The real-life Zodiac killer, who terrorized the California Bay Area in the late 1960s, was never caught. That fact in itself renders the potential for a most compelling story. But if you're going to make a movie about this case, who or what does your movie focus on? You can't focus on the killer himself because you don't know who he is. This might seem like a problem for movie makers. But for a clever film producer the killer's anonymity presents an opportunity.
"The Zodiac" (2005) focuses on a fictional lead detective, a man named Matt Parish (Justin Chambers), his wife and his young, never smiling, son who fixates on his dad's detective work. The plot thus gets sidetracked onto this fictional family, their home life, and how this unsolvable case affects each of them.
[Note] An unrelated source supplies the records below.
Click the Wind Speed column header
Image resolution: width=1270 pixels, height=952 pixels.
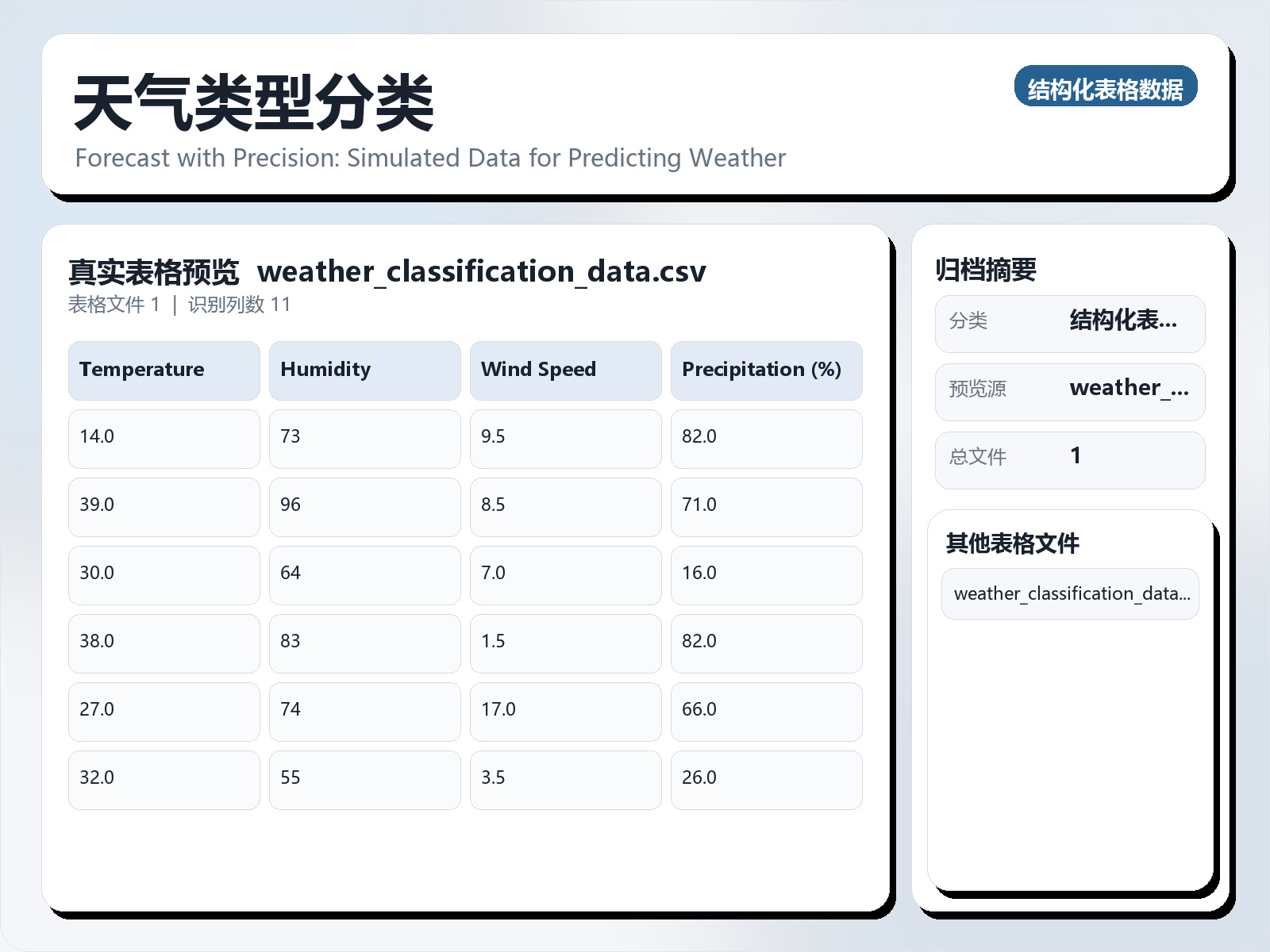pyautogui.click(x=565, y=370)
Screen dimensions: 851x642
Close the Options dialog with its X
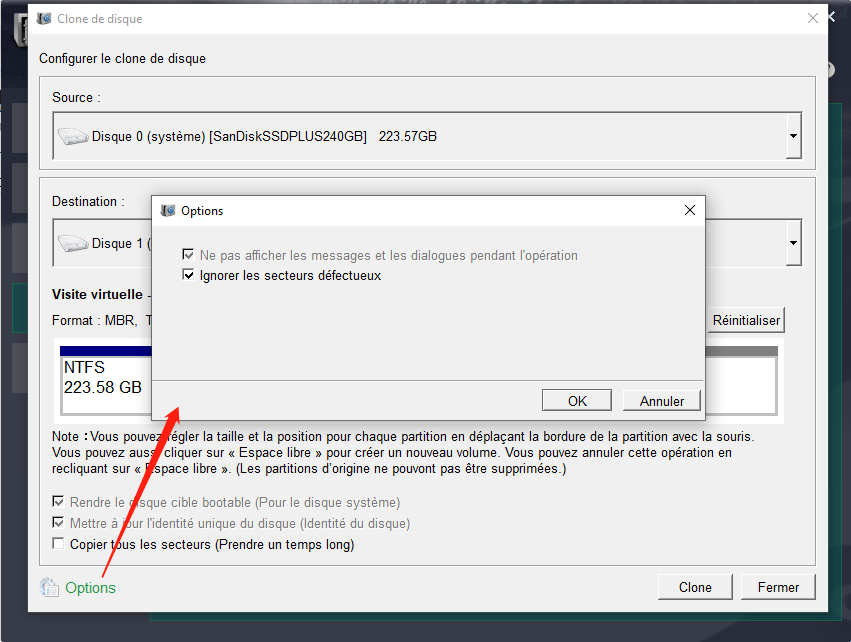pyautogui.click(x=689, y=210)
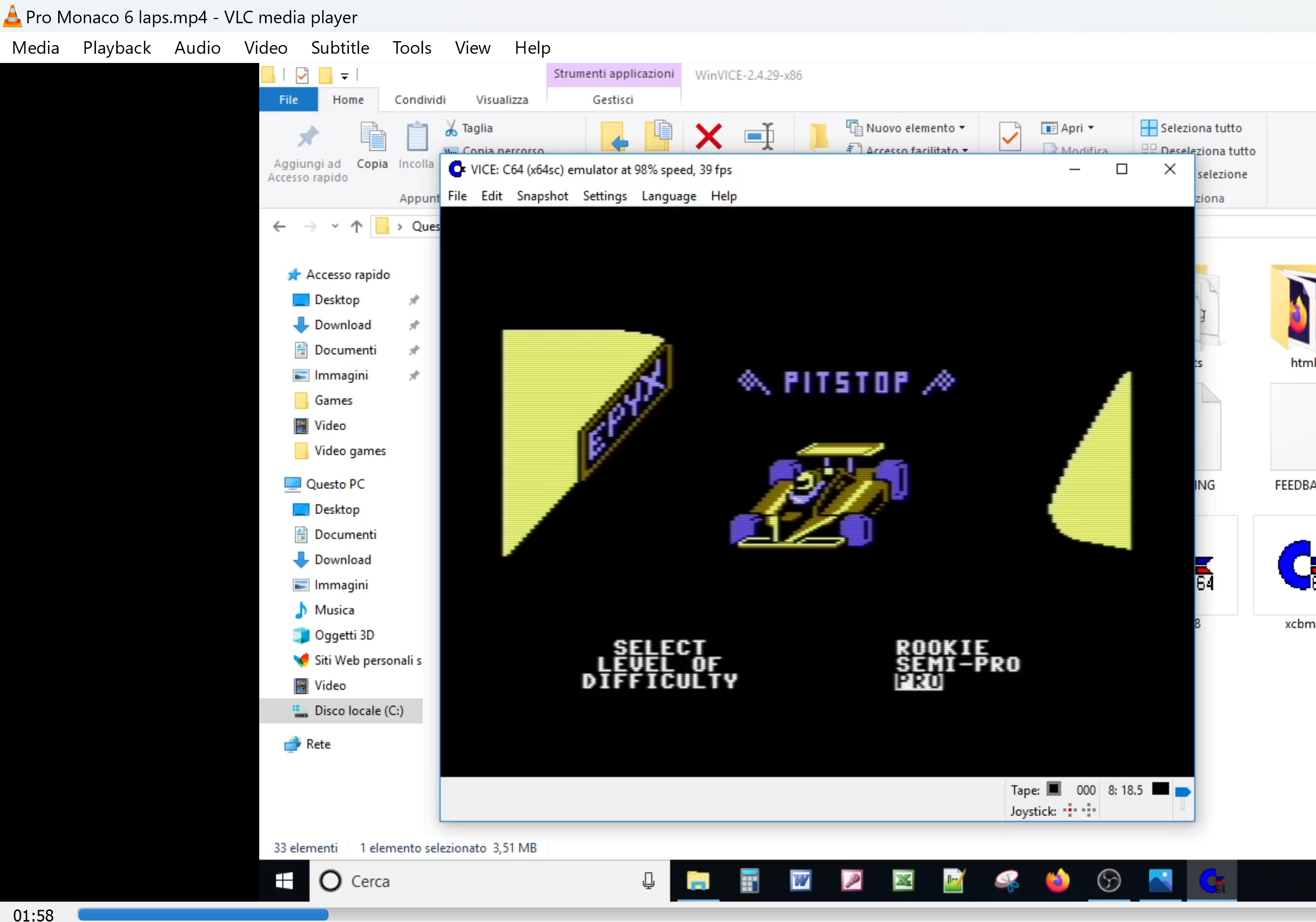Click the Taglia scissors icon
Image resolution: width=1316 pixels, height=922 pixels.
pos(451,128)
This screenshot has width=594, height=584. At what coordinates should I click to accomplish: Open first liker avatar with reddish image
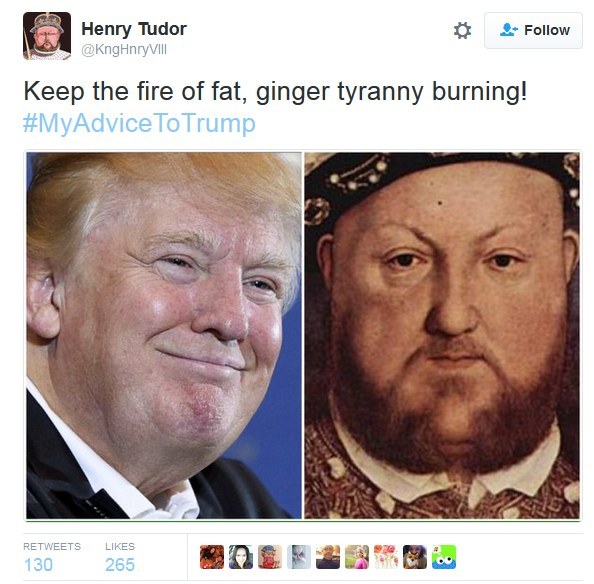tap(212, 557)
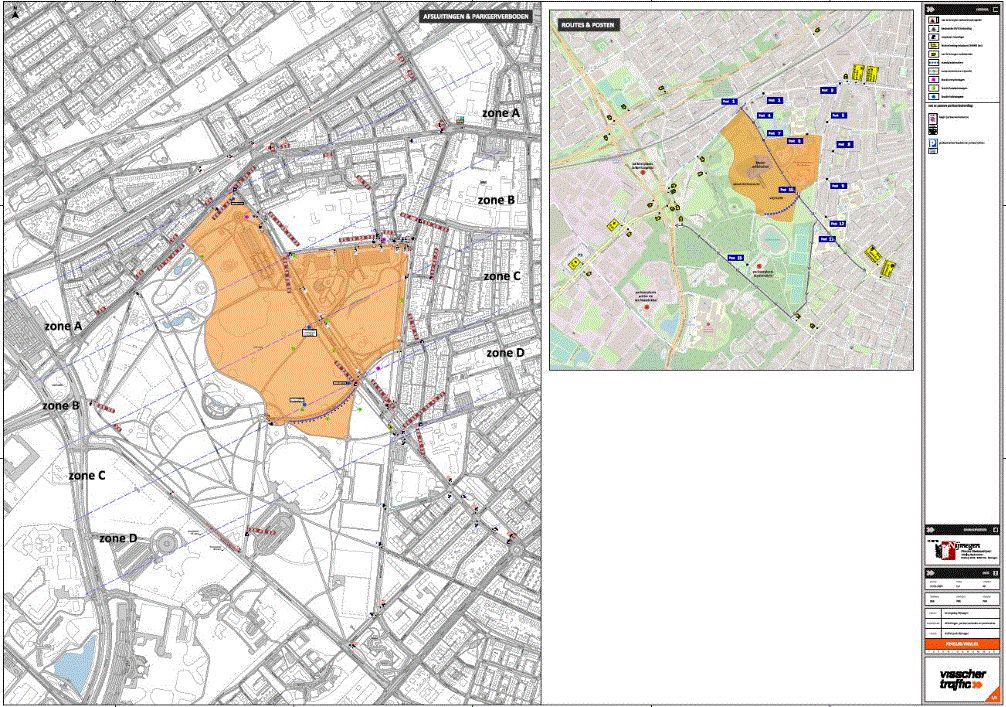Click the yellow diversion sign legend symbol
Screen dimensions: 1006x707
(932, 46)
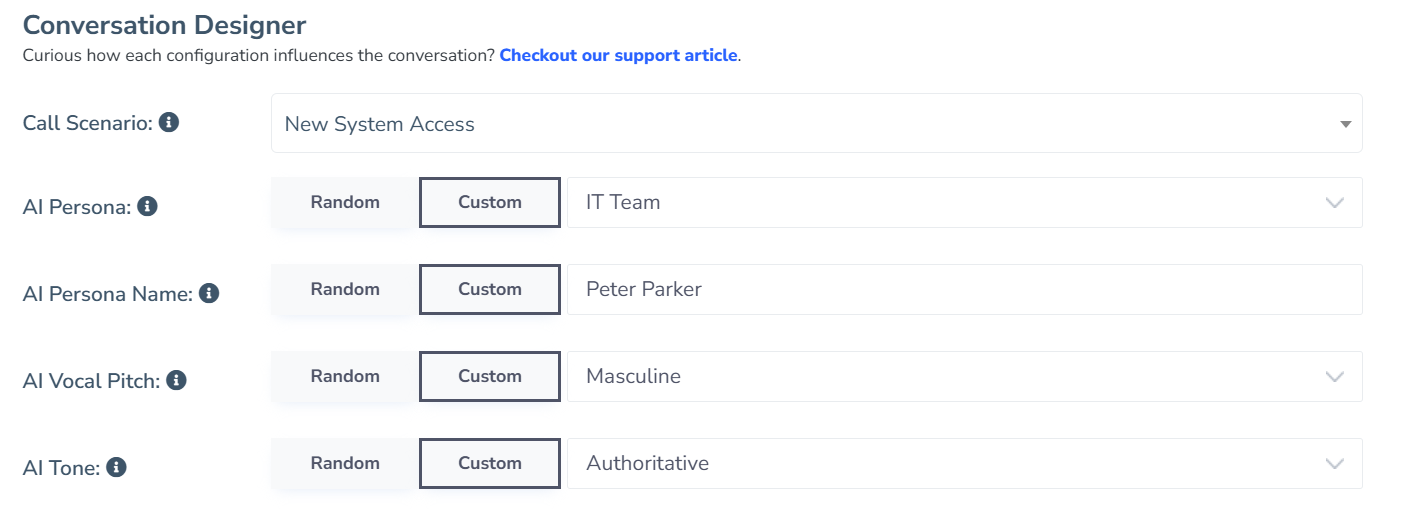The image size is (1405, 516).
Task: Click the info icon beside AI Persona Name
Action: (209, 294)
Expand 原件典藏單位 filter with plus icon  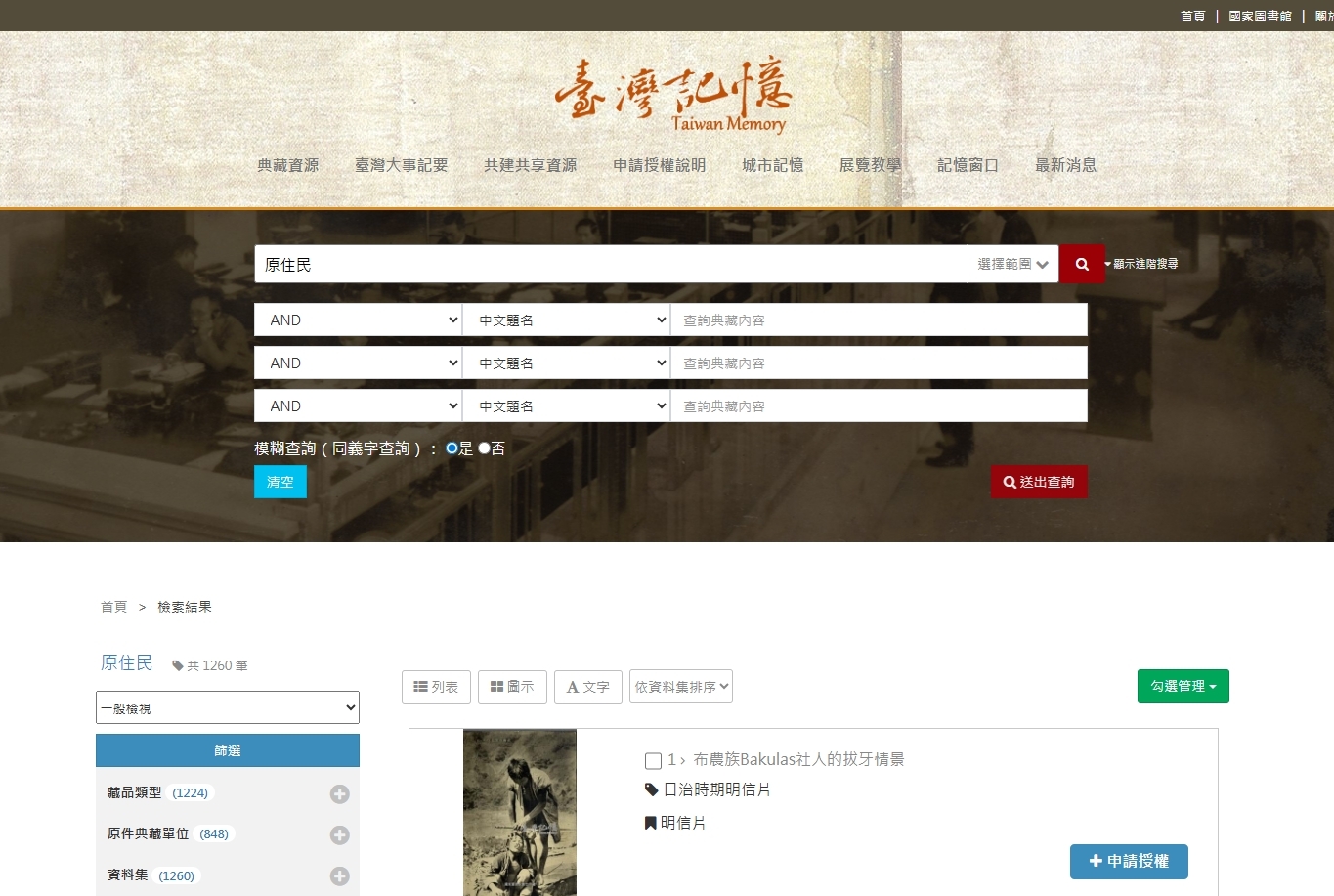pyautogui.click(x=339, y=835)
And we have lots of filler scenes with archival footage of the era, including the moon landing, Vietnam, Nixon, but precious little about the Zodiac. The film thus comes across as tedious, trite, and largely irrelevant, lacking suspense and tension.
Visually the film trends dark with a moody tone, both appropriate for the topic. Casting and acting are acceptable except for the annoying and unnecessary William Mapother. Cinematography and production design are competent. But the music is overly dramatic.
My impression is that the film's producers wanted to capitalize on this famous case with the word "Zodiac" in the title. The film could then show how the phantom killer, never seen, always in the background and obscured, could affect the lives of ordinary people in the community. The result is a mostly generic, opportunistic script that could be applied to almost any unsolved serial killer case.